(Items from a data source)
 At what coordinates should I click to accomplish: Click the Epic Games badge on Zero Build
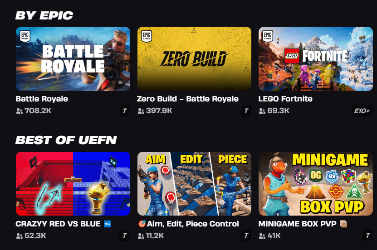point(147,37)
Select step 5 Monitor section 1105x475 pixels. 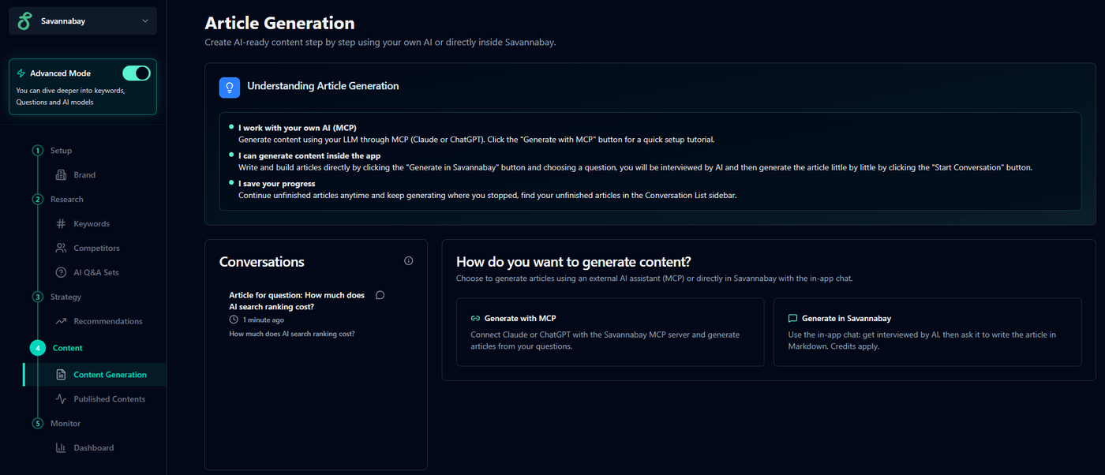(x=65, y=424)
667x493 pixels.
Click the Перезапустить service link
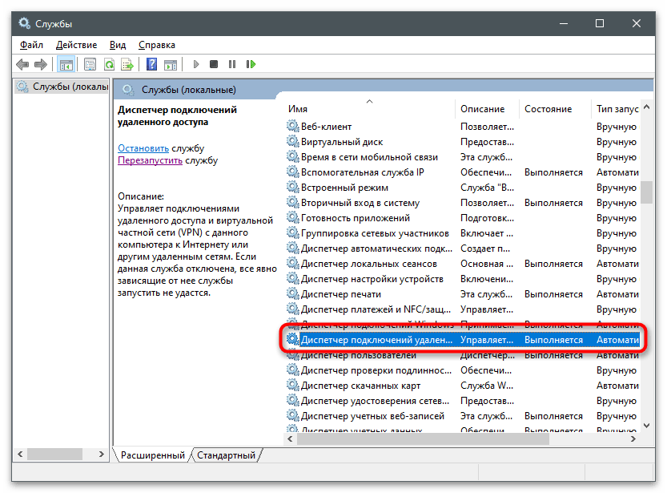point(150,160)

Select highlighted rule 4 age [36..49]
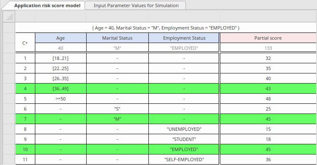click(x=61, y=89)
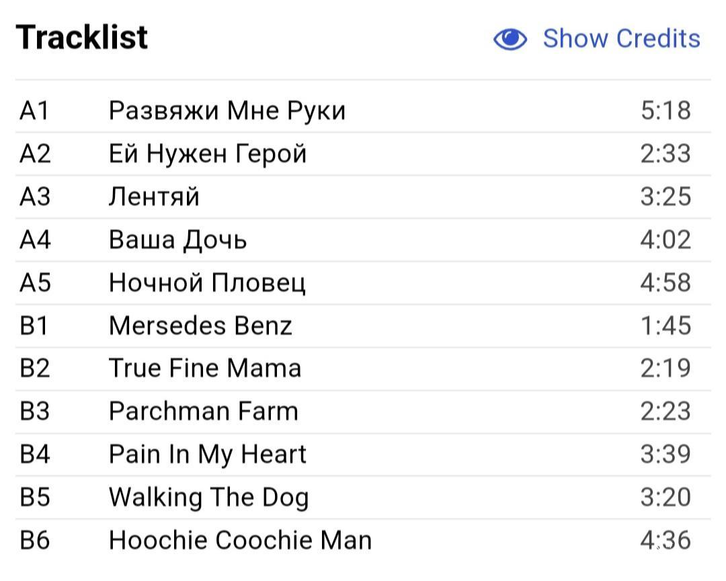Select track B6 Hoochie Coochie Man

click(363, 541)
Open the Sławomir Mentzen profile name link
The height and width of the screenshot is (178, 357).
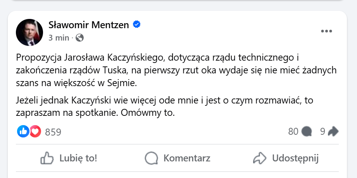pyautogui.click(x=89, y=25)
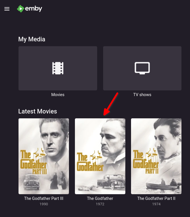Click The Godfather Part II title
The height and width of the screenshot is (217, 190).
pyautogui.click(x=156, y=198)
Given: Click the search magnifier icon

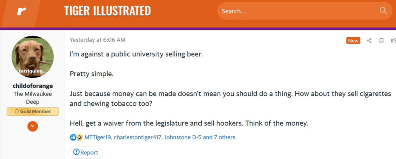Looking at the screenshot, I should pos(383,11).
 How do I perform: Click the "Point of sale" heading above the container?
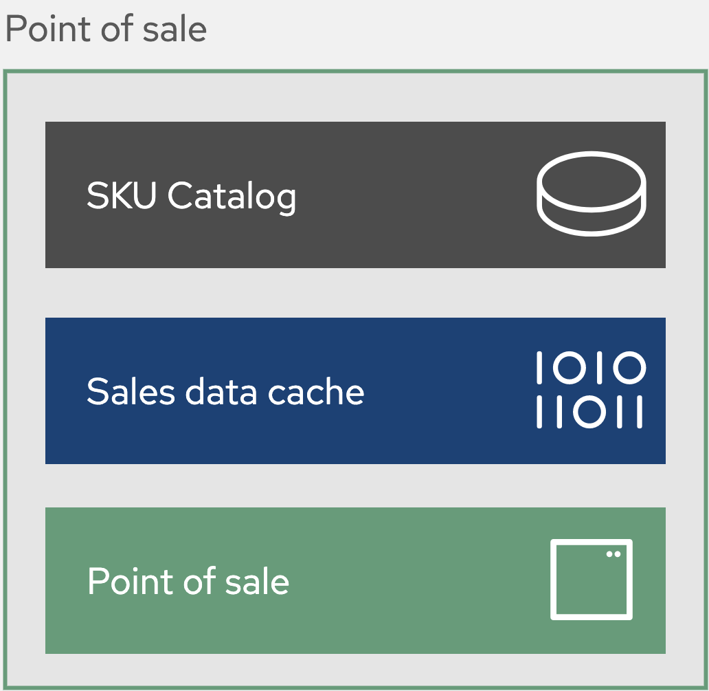coord(106,30)
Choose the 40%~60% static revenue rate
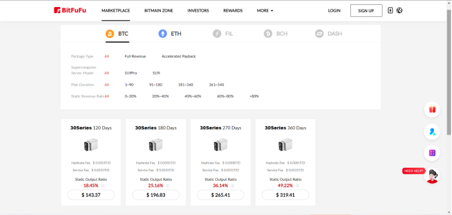The width and height of the screenshot is (452, 215). [193, 96]
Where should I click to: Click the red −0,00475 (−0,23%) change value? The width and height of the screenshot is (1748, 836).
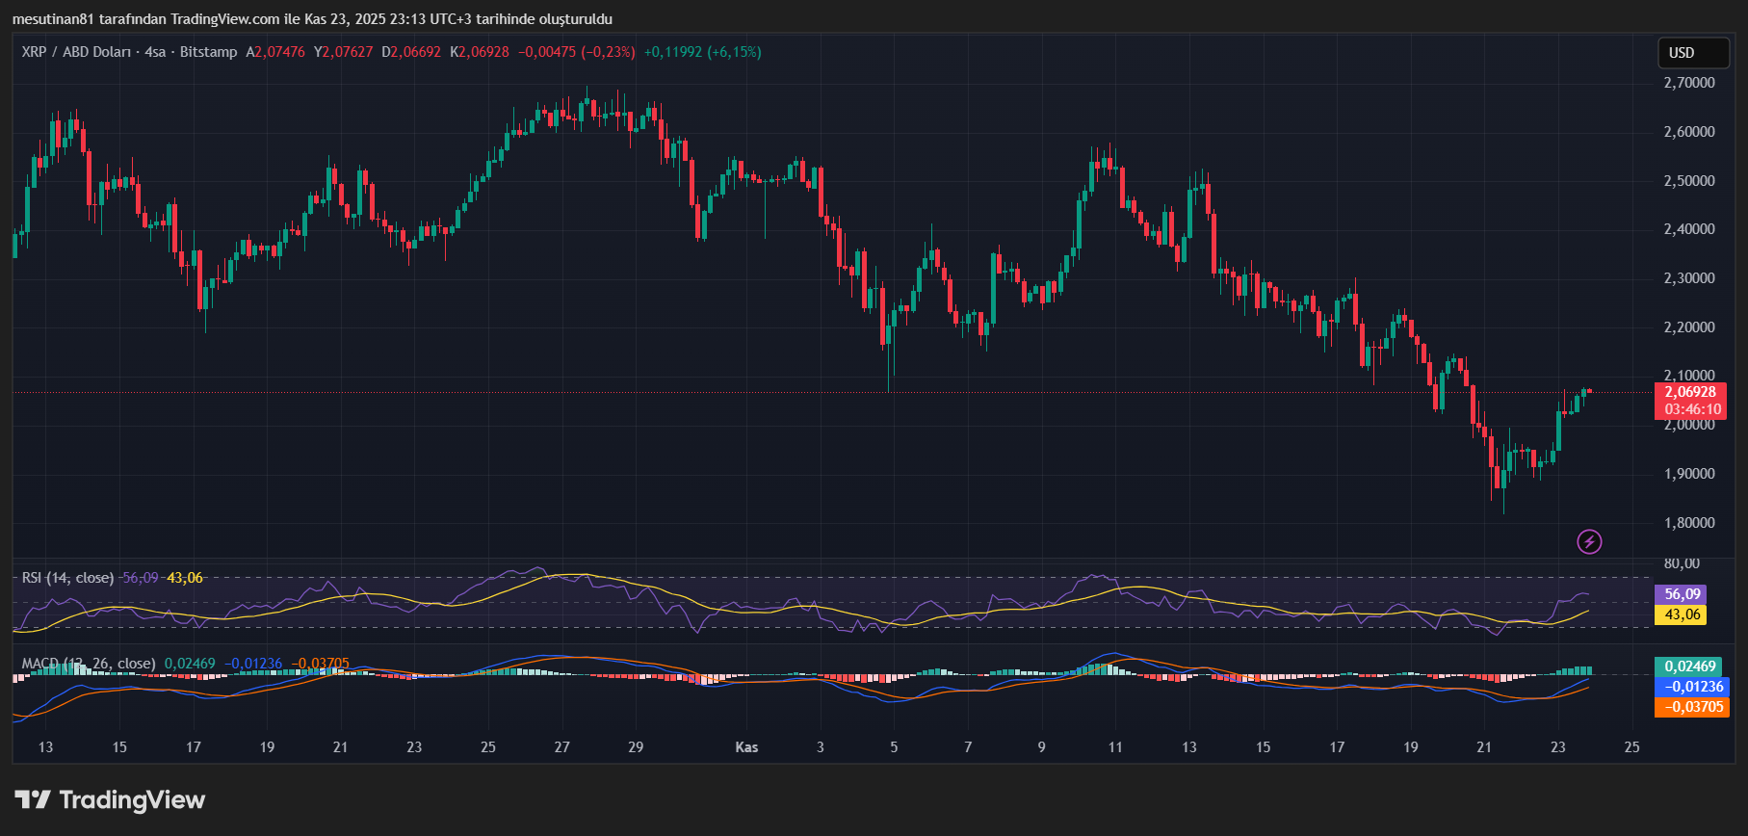[576, 52]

_PROBLEM STATEMENT_.
Only the lines from the one containing "How do I perform: Click" through the end of the records should be copied, exactly and with both ends included; the pictures should not.

_OUTPUT FOR THIS TASK_.
 How do I perform: Click the "Point of sale" heading above the container?
coord(106,30)
Choose the 40%~60% static revenue rate
The width and height of the screenshot is (452, 215). [193, 96]
Where should I click to: Click the red −0,00475 (−0,23%) change value? The width and height of the screenshot is (1748, 836).
[576, 52]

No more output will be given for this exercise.